Sans le soutien du gouvernement ou des autorités monétaires, la reprise de la demande post-récession était donc beaucoup plus marquée (en forme de V). L’absence d’intervention du gouvernement signifiait également que le poids de la dette publique en pourcentage du PIB restait très faible, autour de 10% contre près de 120% en 2020 (si l’on prend les chiffres américains). Ce bilan plus favorable pour le secteur public a permis au gouvernement fédéral de réduire les impôts dans les années 1920, alors que beaucoup d’analystes craignent une augmentation de la charge fiscale après 2021 et ce afin de financer les programmes de relance de l’année 2020. L’endettement global (gouvernement + entreprises + ménages) était également nettement inférieur à ce qu’il ne l’est actuellement, créant des conditions plus favorables à un boom économique.

Valorisation des titres américains (P/E ajusté au cycle – échelle de gauche) vs. rendements obligataires à long terme
source : Robert Shiller, FT)

Autre différence importante entre le contexte actuel et celui des années 20: la démographie des pays occidentaux, en particulier celle des Etats-Unis. La part de la population âgée de plus de 65 ans était de 7% dans les années 1920; aujourd’hui, cette part est sur le point d’atteindre 20 pour cent pour la première fois. Dans les années 1920, plus de la moitié de la population avait moins de 30 ans et était prête à dépenser et non à épargner comme l’ancienne génération a tendance à le faire.

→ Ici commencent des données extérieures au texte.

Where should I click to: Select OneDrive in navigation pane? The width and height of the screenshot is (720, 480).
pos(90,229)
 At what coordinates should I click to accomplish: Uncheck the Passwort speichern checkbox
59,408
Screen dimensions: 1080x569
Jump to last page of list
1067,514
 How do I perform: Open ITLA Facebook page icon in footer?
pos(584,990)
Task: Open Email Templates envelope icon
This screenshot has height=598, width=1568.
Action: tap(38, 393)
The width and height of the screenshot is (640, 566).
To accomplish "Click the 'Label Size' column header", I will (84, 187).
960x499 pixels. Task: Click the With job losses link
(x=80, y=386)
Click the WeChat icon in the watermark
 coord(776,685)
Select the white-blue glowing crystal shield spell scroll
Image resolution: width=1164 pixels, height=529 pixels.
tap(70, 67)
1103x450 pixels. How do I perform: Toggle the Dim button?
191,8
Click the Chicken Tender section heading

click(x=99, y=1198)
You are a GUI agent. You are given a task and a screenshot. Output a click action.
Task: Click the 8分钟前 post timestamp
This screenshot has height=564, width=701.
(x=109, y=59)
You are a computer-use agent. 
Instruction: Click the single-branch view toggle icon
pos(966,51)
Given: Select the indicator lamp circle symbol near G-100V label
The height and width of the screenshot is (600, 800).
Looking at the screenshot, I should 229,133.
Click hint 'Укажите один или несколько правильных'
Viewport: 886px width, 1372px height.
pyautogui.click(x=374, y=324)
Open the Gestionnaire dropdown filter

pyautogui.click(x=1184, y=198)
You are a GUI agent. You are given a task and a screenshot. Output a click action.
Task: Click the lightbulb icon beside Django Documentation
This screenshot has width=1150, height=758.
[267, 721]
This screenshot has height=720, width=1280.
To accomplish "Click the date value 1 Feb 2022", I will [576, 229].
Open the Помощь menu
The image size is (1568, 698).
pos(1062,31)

Enfin, il faut également signaler que les valorisations boursières étaient bien plus attrayantes qu’elles ne le sont aujourd’hui. Le multiple de P/E ajusté au cycle était d’environ 6x contre 30x à la fin 2020.

Pour conclure, le scénario optimiste d’une euphorie similaire à celle des années 20 apparait justifié sous certains aspects mais il existe des différences de taille. Comme l’avait dit le grand écrivain américain Mark Twain, « L’histoire ne se répète pas, mais parfois, elle rime ».